Snatched attempts to head off the more xenophobic facets of its premise from the jump, with Emily bragging about how “we didn’t wanna go somewhere touristy, we’re not a couple of white assholes.” However, when the duo takes off for Ecuador, and Emily’s infatuation with a handsome local (Tom Bateman) leads to her and Linda being abducted by a menacing gang of sex traffickers, the film struggles against the sense that it’s dancing around exploitation at best, and engaging in the kind of casual racism it seeks to send up at worst.

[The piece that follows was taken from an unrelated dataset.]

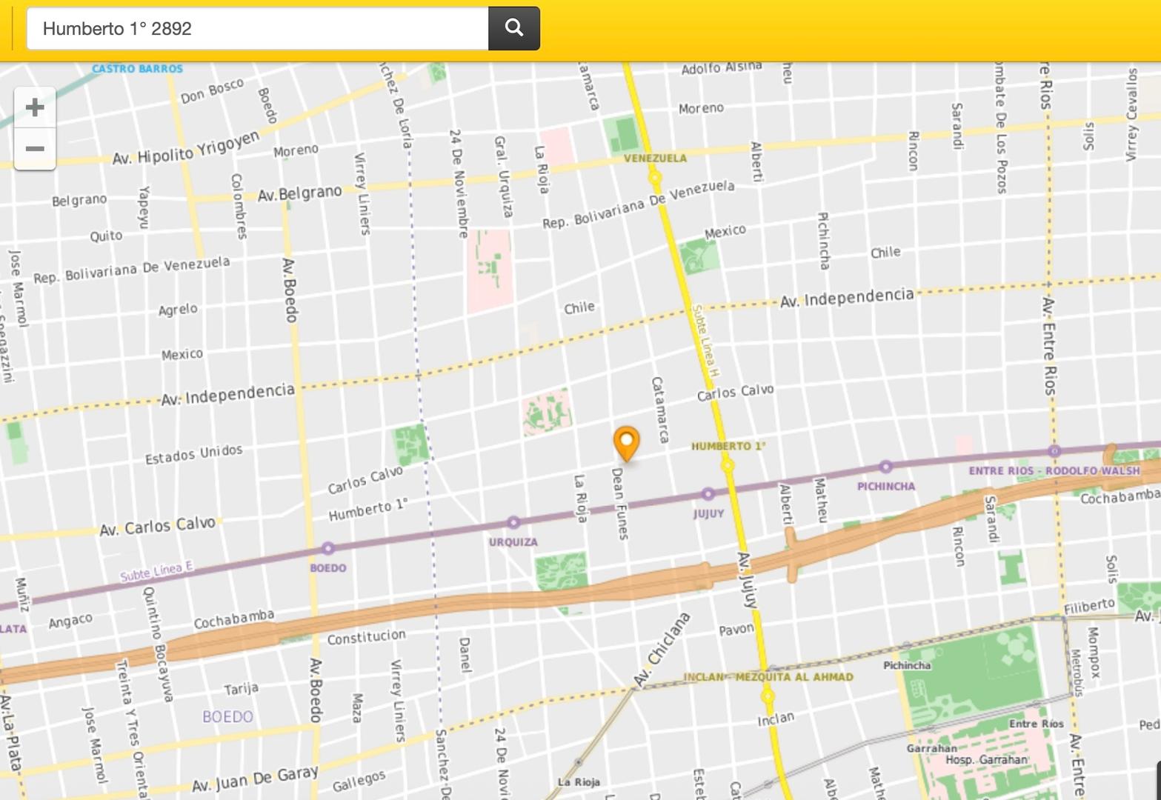
Task: Click the Castro Barros station label
Action: click(137, 69)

That it’s not generally as bad as it could’ve been is hardly a compliment, particularly when their efforts to evade the gang’s leader (Oscar Jaenada) tilt Snatched into violent directions that don’t land as comically as the film clearly intends.

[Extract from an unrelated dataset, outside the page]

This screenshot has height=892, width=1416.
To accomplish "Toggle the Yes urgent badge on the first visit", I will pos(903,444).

Levine’s filmmaking is full of seams, from some green-screen work that’s questionable even by comedy standards to a plot that meanders even at 90 minutes, but all of this isn’t to say that Snatched is entirely devoid of merit. Much of the credit goes to its two leads, particularly Schumer, who’s willing to go to virtually any length for a laugh. If the film does trade on the “sex, amirite?!?” approach of so much of her stand-up, Schumer is nevertheless a gifted comic performer, and an entirely uninhibited one at that. Before the film is over, the actress throws herself over walls, pratfalls with the best of them, and drunkenly falls out of her top without so much as a hint of vanity. It’s a go-for-broke starring turn, and Schumer exudes the same mixture of bold confidence and vulnerability that made her work in Trainwreck a breakout, even as the film around her is somehow even less well-structured this time around.

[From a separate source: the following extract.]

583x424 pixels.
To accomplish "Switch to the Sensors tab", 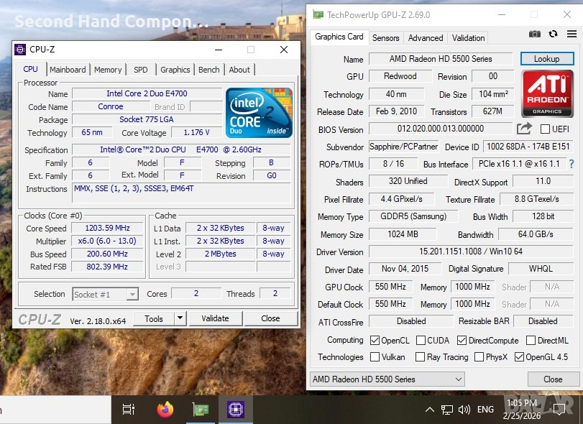I will coord(385,38).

Hawn, meanwhile, largely plays the straight woman to Schumer’s human tornado, and it’s in her empathetic return that Snatched finds its driving sense of purpose. The film is never better than when it simply plays out its central mother-daughter dynamic, particularly when Hawn is allowed to work through the paces of a onetime free spirit who knows that her child inherited the same recklessness. There’s genuine pathos in a jungle-set argument where Linda reminds Emily that “you see me when you need something” that Snatched would’ve done well to lean further into. As it stands, the film ekes out small moments of kindness and warmth amid a movie scattered with comic setpieces of wildly varying quality.

Snatched is full of performances that outshine the film itself, going beyond its all-in leads. Barinholtz makes the most of his one-note dweeb, delivering his exhortations of “mama!” with a bizarre inflection that somehow never stops being funny even when the film runs it into the ground. (His increasingly unhinged interactions with Bashir Salahuddin’s State Department representative make for a number of big laughs.) Wanda Sykes and Joan Cusack are equally underserved as a pair of platonic friends dragged into rescuing Emily and Linda, but they make the most of the time they get, especially in the case of Cusack’s wordless comic turn as a former secret agent. And Christopher Meloni, so wonderful anytime he pops up in a comedy, is memorable in a small handful of scenes as a dubious nature guide.

Snatched chases its laughs with vigor, and it’s more successful when it lets its gifted cast riff than when it sends them through belabored gags involving tapeworms, great escapes, and rape whistles. (Our kingdom for the day when Hollywood and audiences alike grow tired of context-free rape jokes.) It works far less as a high-concept studio comedy than as a take on estranged mother-daughter dynamics, and it’s even a little sweet when it smooths off its nastier edges. Perhaps most tellingly, the film’s most charming moment comes when Schumer and Hawn simply dance together to Billy Idol, comic heroines of two generations simply enjoying each other’s company. It’s hard not to wish by the film’s end that they’d done a film that was a little more straighforward and a little less fixated on how scary and dangerous all the countries without white people are.